The Scrymgeour Building, University Of Dundee, Dundee is a Grade B listed building in the Dundee City local planning authority area, Scotland. First listed on 30 March 1994. Educational building. 5 related planning applications.
The Scrymgeour Building, University Of Dundee, Dundee
- WRENN ID
- dusted-dormer-grove
- Grade
- B
- Local Planning Authority
- Dundee City
- Country
- Scotland
- Date first listed
- 30 March 1994
- Type
- Educational building
- Source
- Historic Environment Scotland listing
Description
The Scrymgeour Building, University of Dundee
A former Dundee College of Education designed by Thomas Martin Cappon and constructed between 1911 and 1920. The main building is three storeys with a raised basement, arranged symmetrically in an E-plan with a seventeen-bay front elevation. It is built in plain Beaux-Arts style. To the north stands a smaller Demonstration School, which is simpler in detail and rises to two, four storeys and an attic. The two buildings are connected by a covered bridge at first and second floor level.
The main building employs red ashlar stone to its front elevation, while the sides are constructed in bull-faced snecked red rubble with red ashlar dressings. The roof is of piended slate. The detailing includes an ashlar base course, a band course at ground floor level, a corbelled cornice at the second floor, and a prominent corniced parapet stepped at the centre bay and pavilions. The lower floors feature channelling, with channelled quoin strips that incorporate festooned rectangular detail at their capitals. Windows vary in type and treatment—single, bi-partite, and tripartite openings, some with architraves or cornices, others round-headed—and are fitted with multi-pane sash and case frames or top-hopper and casement frames.

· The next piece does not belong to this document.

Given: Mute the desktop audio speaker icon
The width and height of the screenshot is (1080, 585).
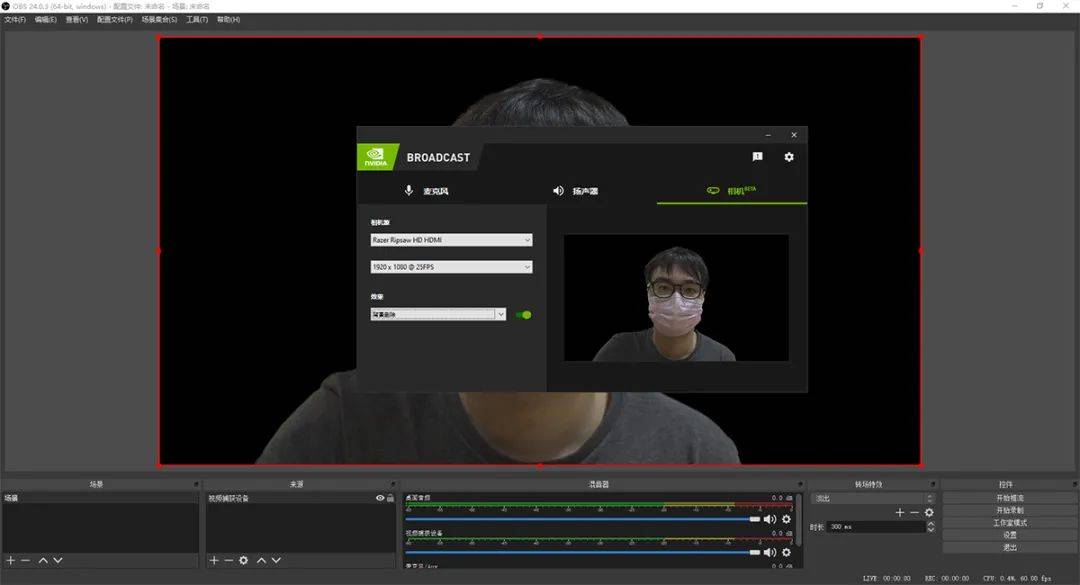Looking at the screenshot, I should click(769, 519).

The front elevation presents three bays slightly advanced at the centre. Here stands a U-plan perron staircase with coped ashlar flanks and channelled piers, incorporating a basement door. The principal doorpiece is moulded and banded with Doric columns, surmounted by a segmental pediment adorned with coats of arms and acanthus leaves. To the left and right of the doorpiece are windows at ground and first floor levels, with a bipartite recessed window above and a Diocletian window at the second floor flanked by single windows with side panels and cornice. Six bays extend to either side of the centre, each containing six round-headed windows at basement level, six corniced windows at ground floor, and windows at first and second floors. Advanced pavilions occupy the outer left and right positions, each with three round-headed basement windows, three windows to ground and first floors, a Diocletian window to the second floor, and further windows to each floor at the inner returns.
The right return elevation comprises eight bays, with three round-headed windows and a door at basement level to the left, four basement windows to the right, and eight windows distributed across the upper floors. A notably small window breaks the pattern at the fourth bay from the right on the third floor.
The left return elevation broadly mirrors the right return with variations in fenestration and includes a segmental-arched bridge to the north building between ground and first floors, fitted with two bipartite windows and a corniced parapet. Later additions have been made to the rear.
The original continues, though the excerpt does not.